Re: Non-uniform address spaces

Mirror of the gdb mailing list
 help / color / mirror / Atom feed

From: Michael Eager <eager@eagercon.com>
To: Jim Blandy <jimb@codesourcery.com>
Cc: gdb@sources.redhat.com
Subject: Re: Non-uniform address spaces
Date: Tue, 26 Jun 2007 17:22:00 -0000	[thread overview]
Message-ID: <46814B4C.7080302@eagercon.com> (raw)
In-Reply-To: <m3y7i6hcxt.fsf@codesourcery.com>

Jim Blandy wrote:

>> The compiler certainly can identify that an array or other data
>> is shared, to use UPC's terminology.  From there, the target code
>> would need to perform some magic to figure out where the address
>> actually pointed to.
> 
> Certainly, an ABI informs the interpretation of the debugging info.
> Do you have specific ideas yet on how to convey this information?

A hook (specified in gdb_arch) would specify a target routine
to do the translation.   When GDB sees a shared pointer, it
will call this target-dependent translation routine.

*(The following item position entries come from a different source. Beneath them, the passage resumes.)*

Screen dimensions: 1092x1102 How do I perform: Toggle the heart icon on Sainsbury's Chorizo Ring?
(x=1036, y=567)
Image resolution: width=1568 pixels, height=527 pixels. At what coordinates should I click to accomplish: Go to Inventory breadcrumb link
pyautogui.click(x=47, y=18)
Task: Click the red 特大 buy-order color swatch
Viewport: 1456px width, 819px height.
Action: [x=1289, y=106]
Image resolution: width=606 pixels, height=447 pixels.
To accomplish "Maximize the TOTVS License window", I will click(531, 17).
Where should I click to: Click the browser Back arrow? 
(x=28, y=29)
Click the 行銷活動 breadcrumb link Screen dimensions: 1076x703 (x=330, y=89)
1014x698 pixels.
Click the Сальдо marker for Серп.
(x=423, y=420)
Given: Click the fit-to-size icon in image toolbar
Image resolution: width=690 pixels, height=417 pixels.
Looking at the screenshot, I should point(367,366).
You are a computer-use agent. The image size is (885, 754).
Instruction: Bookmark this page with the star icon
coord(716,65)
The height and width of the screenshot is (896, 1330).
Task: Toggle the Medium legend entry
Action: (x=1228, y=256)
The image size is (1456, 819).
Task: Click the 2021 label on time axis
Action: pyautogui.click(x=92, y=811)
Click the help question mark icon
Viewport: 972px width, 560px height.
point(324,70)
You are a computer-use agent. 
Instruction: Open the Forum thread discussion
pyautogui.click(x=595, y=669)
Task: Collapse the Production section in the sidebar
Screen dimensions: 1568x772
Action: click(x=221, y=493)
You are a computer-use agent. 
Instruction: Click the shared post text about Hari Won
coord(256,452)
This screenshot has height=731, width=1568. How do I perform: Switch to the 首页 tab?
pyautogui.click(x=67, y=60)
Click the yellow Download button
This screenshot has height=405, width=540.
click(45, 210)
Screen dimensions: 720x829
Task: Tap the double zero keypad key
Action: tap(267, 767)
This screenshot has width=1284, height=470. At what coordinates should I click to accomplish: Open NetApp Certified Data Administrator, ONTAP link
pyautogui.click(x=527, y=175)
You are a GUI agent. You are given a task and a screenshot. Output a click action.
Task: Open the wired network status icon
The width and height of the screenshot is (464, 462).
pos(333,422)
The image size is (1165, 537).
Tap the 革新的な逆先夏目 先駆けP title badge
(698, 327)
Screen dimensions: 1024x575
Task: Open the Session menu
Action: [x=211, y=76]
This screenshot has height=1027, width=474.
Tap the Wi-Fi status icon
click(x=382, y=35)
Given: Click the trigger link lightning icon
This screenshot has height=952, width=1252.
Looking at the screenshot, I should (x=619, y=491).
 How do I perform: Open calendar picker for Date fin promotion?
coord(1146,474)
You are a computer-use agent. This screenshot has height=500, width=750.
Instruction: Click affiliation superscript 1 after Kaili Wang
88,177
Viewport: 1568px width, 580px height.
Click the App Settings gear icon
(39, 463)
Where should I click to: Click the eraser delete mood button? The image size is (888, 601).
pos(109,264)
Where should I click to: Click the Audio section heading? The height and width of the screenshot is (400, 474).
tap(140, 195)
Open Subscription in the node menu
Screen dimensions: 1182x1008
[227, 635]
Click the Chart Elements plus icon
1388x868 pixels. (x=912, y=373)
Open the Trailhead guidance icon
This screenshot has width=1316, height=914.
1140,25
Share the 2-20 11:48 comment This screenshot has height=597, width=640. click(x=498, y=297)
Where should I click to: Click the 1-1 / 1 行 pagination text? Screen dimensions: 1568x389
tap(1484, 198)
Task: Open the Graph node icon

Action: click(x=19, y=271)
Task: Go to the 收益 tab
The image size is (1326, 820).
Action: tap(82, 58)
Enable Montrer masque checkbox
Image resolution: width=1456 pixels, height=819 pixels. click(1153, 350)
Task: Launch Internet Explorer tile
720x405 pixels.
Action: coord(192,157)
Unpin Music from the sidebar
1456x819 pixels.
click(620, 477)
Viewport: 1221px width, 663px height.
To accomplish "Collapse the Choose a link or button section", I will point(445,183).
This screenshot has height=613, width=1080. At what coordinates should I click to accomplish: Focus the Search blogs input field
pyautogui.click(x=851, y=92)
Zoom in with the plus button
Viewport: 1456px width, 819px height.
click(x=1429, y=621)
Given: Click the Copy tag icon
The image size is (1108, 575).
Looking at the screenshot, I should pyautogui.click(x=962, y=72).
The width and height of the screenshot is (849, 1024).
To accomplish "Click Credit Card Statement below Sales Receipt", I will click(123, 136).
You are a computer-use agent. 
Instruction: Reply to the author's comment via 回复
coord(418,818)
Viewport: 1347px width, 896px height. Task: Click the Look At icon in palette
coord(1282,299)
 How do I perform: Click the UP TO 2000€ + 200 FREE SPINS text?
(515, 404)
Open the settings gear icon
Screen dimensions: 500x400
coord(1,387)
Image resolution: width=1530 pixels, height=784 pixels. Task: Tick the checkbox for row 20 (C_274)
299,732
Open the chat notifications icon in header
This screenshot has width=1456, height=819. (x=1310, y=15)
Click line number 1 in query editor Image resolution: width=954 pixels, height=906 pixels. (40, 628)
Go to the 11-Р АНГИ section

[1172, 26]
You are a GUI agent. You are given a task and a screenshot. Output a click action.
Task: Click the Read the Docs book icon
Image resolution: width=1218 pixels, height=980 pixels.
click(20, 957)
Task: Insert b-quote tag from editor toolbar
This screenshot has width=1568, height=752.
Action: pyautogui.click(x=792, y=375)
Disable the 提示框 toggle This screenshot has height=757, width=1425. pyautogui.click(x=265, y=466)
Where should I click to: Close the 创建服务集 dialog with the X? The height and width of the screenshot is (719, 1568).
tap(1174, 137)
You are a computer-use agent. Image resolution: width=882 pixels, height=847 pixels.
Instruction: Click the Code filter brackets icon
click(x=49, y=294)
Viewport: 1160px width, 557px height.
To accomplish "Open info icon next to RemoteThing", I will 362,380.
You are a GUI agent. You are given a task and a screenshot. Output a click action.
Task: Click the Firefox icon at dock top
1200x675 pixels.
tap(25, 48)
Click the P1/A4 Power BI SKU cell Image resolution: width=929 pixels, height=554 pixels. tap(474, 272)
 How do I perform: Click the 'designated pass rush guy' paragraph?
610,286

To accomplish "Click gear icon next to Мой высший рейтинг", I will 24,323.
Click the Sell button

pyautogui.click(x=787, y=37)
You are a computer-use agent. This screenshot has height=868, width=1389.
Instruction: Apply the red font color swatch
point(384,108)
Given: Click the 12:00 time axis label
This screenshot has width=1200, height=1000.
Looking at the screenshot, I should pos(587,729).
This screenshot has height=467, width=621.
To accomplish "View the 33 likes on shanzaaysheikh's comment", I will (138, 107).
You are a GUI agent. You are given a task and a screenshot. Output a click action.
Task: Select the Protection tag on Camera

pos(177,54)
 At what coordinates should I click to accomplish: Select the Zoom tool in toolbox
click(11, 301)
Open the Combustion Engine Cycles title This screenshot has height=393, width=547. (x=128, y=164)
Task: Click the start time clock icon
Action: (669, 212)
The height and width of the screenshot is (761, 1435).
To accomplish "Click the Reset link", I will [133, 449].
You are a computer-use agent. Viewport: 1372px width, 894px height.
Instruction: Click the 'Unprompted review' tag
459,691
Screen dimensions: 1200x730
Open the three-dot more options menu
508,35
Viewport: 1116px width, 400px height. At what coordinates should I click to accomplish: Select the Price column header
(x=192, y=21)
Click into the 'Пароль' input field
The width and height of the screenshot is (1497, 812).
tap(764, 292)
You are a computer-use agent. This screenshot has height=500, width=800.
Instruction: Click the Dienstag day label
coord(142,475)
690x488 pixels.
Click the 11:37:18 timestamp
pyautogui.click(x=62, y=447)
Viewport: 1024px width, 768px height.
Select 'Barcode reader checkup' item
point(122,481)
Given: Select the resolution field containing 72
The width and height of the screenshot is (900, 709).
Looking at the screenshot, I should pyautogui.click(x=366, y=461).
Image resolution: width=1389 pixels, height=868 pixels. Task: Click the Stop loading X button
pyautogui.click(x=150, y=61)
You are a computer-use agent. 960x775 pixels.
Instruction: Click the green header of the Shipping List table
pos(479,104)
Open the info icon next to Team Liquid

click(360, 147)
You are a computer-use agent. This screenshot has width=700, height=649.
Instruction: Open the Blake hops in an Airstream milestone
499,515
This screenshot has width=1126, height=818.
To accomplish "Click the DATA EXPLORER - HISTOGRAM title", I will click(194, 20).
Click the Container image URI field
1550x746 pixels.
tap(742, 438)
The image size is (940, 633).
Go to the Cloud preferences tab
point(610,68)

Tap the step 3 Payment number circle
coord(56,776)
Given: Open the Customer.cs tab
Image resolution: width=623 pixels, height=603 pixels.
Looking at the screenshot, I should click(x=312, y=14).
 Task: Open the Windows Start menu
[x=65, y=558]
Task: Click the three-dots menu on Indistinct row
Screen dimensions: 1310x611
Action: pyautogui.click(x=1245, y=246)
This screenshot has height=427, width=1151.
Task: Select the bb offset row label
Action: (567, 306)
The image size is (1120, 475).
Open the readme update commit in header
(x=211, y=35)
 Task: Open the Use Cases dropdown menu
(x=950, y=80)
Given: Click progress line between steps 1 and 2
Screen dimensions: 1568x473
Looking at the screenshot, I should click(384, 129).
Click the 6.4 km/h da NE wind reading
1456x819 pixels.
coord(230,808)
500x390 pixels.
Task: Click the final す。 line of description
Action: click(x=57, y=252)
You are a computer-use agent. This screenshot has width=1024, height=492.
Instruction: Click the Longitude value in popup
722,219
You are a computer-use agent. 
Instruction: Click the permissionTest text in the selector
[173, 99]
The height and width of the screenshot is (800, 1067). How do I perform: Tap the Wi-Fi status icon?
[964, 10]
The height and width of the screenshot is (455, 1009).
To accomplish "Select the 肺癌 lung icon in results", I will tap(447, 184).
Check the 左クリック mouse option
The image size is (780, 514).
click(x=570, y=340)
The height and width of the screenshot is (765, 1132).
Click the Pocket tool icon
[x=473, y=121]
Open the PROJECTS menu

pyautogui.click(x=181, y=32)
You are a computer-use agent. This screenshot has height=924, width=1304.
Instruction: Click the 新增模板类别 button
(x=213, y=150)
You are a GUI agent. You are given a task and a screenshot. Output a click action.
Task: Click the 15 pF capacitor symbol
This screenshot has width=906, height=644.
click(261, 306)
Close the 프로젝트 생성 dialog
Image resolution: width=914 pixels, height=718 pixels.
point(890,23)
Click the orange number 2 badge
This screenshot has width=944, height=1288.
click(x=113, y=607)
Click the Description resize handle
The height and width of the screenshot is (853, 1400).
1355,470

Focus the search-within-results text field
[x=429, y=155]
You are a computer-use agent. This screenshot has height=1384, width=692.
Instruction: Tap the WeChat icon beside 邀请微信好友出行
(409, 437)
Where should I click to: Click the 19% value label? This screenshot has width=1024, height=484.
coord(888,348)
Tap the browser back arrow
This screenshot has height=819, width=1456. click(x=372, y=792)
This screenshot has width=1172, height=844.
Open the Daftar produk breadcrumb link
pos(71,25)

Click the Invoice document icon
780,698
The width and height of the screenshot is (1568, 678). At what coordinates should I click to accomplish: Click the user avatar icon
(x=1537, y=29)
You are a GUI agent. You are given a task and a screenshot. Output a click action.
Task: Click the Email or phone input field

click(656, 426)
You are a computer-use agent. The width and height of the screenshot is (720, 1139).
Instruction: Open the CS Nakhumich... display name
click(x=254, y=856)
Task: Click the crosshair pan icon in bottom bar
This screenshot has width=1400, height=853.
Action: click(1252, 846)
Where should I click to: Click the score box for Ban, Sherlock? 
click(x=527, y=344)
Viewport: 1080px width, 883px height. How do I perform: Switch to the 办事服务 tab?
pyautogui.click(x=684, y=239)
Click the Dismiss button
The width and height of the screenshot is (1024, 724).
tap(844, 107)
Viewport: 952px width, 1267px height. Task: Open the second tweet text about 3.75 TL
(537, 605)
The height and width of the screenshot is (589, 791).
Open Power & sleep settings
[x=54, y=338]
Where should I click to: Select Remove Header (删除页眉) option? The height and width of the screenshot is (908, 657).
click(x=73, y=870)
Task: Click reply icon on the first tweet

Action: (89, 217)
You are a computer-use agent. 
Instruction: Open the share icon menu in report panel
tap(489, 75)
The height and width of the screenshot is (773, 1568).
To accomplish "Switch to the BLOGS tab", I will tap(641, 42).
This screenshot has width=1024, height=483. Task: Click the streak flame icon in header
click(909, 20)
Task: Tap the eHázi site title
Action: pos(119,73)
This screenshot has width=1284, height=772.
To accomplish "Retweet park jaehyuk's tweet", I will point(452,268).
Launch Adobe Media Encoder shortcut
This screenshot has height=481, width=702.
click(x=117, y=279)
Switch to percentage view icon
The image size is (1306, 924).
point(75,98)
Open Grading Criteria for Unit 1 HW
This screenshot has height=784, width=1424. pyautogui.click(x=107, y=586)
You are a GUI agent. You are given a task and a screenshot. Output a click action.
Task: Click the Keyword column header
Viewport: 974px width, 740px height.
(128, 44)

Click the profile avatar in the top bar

What isn't clear to me is where to call the hook.  Suggestions
about where to look would be welcome.

>> There are other places where an address is incremented, such as
>> in displaying memory contents.  I doubt that the code knows
>> what what it is displaying, only to display n words starting at
>> x address in z format.  This would probably result in incorrect
>> results if the data spanned from one processor/thread to another.
>> (At least at a first approximation, this may well be an acceptable
>> restriction.)
> 
> Certainly code for printing distributed objects will need to
> understand how to traverse them properly; I see this as parallel to
> the indexing/pointer arithmetic requirements.  Hopefully we can design
> one interface that serves both purposes nicely.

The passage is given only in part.